Among my preferred defensive maneuvers: Tuck his head snugly against my neck, leaving a gap for him to breathe into; quickly fashion the low-hanging end of the fleece blanket into a makeshift pillow, buttressing the padding already around him; pivot in midair so I'd land on my side, reducing the chances of crushing him. I might break my arm, but his tiny body would be cushioned by mine at the moment of impact. I’d only been a mom for four weeks, but I believed that this kind of detailed strategizing to defuse all possible threats was what all new mothers did.
Ari and I had first met the baby in his foster family’s apartment in Seoul, where his foster mother, Mrs.

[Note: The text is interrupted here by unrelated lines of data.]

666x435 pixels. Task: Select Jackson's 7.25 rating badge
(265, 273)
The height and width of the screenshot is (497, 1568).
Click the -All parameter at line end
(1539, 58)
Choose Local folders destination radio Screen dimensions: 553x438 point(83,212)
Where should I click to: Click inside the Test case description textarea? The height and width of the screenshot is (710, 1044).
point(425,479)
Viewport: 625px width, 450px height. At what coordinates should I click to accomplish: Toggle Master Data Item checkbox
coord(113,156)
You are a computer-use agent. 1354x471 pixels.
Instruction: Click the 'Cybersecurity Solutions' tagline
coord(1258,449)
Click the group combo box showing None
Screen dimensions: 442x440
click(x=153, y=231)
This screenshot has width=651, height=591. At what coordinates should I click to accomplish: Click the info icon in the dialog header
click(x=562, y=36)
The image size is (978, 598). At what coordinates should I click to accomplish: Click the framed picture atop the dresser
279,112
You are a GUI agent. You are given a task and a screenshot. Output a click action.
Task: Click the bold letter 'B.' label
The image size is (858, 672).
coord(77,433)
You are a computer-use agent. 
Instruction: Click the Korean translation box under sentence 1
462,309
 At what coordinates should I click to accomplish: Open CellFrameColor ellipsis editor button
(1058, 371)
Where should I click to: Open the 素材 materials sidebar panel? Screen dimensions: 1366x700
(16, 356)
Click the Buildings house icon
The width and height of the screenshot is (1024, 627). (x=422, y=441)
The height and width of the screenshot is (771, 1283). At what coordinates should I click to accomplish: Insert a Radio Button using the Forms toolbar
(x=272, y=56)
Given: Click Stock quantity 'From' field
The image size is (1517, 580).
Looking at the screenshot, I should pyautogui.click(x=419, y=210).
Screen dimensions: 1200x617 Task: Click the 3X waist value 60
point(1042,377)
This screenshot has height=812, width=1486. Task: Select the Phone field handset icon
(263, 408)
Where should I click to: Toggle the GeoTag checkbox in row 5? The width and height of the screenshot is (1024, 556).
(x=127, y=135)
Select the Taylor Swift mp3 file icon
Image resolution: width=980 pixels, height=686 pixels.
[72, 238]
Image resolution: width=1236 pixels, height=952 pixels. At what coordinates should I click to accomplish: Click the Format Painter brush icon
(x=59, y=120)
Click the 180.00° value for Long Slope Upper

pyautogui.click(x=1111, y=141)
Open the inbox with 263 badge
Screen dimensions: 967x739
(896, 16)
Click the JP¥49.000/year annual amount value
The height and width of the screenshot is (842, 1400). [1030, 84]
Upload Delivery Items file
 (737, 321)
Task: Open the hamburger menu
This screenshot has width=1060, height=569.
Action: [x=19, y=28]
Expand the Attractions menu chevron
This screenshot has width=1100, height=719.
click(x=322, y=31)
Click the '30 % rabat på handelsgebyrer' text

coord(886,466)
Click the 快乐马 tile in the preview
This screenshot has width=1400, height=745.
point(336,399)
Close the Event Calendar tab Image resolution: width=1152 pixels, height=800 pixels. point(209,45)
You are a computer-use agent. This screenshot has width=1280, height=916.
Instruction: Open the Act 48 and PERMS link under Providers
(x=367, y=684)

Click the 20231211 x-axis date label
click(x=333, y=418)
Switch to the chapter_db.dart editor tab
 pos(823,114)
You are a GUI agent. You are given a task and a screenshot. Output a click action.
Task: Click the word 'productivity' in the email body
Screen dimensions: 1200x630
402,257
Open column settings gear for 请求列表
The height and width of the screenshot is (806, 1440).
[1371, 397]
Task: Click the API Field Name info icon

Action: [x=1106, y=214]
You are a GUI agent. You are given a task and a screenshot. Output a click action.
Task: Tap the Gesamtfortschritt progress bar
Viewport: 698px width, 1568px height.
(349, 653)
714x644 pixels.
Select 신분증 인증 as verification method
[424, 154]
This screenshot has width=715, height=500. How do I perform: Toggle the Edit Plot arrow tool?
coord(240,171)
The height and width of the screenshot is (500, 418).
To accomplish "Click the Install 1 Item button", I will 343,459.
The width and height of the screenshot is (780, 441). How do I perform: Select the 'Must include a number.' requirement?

Lee, had served us platters of absurdly large strawberries and baram tteok, a treat made of mashed rice cakes filled with a sweetened bean paste. But I couldn’t eat a thing.
I remember his unexpected warmth and heft when Ms. Park, our social worker, carefully placed him in my arms. I smelled his hair and admired his socked foot in the palm of my cupped hand. He regarded me with mild curiosity, gnawing on a blue plastic rabbit that dangled from his neck by a satin ribbon. “Bonding,” the thing I’d stressed about for months prior, as most prospective adoptive parents do, took about 90 seconds. My love for him was instantaneous and complete.
On Friday, we went to our adoption agency to take permanent custody of baby Jake. On Saturday, we boarded a plane to Washington, D.C.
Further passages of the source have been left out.